最初は軽い魔物討伐と調査を頼まれただけのつもりだったのに、最初の魔物の群れを蹴散らしたあとにこんな裏ボスみたいなのが登場するとは思わなかった。
しかも魔王の魂を複数取り込んで実質不死身に超パワーアップ状態とか誰も予想出来ないだろう。
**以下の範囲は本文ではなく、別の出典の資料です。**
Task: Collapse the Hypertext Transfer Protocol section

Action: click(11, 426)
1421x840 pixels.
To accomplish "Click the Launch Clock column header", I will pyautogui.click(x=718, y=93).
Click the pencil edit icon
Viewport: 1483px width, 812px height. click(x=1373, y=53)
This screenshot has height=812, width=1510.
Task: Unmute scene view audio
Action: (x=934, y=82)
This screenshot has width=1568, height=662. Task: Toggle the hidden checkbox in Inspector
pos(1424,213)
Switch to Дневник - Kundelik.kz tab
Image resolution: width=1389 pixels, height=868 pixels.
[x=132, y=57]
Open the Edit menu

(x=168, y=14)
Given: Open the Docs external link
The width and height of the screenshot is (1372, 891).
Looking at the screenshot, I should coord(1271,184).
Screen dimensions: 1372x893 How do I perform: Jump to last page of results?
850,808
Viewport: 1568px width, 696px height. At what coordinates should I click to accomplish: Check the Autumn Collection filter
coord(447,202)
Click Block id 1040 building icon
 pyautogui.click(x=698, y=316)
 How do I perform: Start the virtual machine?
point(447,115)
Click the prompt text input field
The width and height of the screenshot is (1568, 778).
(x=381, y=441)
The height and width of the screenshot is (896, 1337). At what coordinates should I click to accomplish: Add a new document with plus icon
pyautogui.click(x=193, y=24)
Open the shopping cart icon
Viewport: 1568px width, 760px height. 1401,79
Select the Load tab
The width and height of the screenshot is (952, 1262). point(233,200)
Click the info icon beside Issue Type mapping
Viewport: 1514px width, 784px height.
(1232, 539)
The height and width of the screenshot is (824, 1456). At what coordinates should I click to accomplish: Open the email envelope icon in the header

お陰で今回は本気で絶体絶命の状態に追い込まれてしまったし日を跨いで戦い続けた結果、あと数時間もすれば夜明けを迎える。
「なんか眠くなってきたよ……」
『もう深夜だし当然、でもここで寝たら風邪を引いてしまう』
「分かってるけど……」
戦いが終わって安心したら、緊張が解けて一気に疲れが押し寄せてきた。
「でも……もう、限界……」
『レイ?』
「スゥ……」
『……おやすみ』
そんな彼の寝顔は年相応にあどけなく、安らかだった。
そんなレイを見守るように蒼い星が彼の傍で輝き続けていた。
なお、その直後の話。
「眩い光と轟音の直後に化け物の気配が消えて、レイ様の無事を確認にしに来たのですが……」
「レイが倒れています!!」
「嘘……!? レイ君、しっかりして……!!」
ただ寝ていただけなのに仲間に誤解されてしまっていた。
『……』
使い手以外との会話が出来ない蒼い星は、少し呆れながらもその様子を見守っているのだった。
こうして、化け物ことキマイラとの決着は終わった。
ただの寄り道だったはずのギルドの依頼だったはずなのだが、予想外の大苦戦を強いられたレイ達一行。その強さは今まで戦った魔王よりも上で、レイ達はこれ以降、ギルドの依頼を受けるときは自分達の強さを過信せずに入念な準備を行うようになった。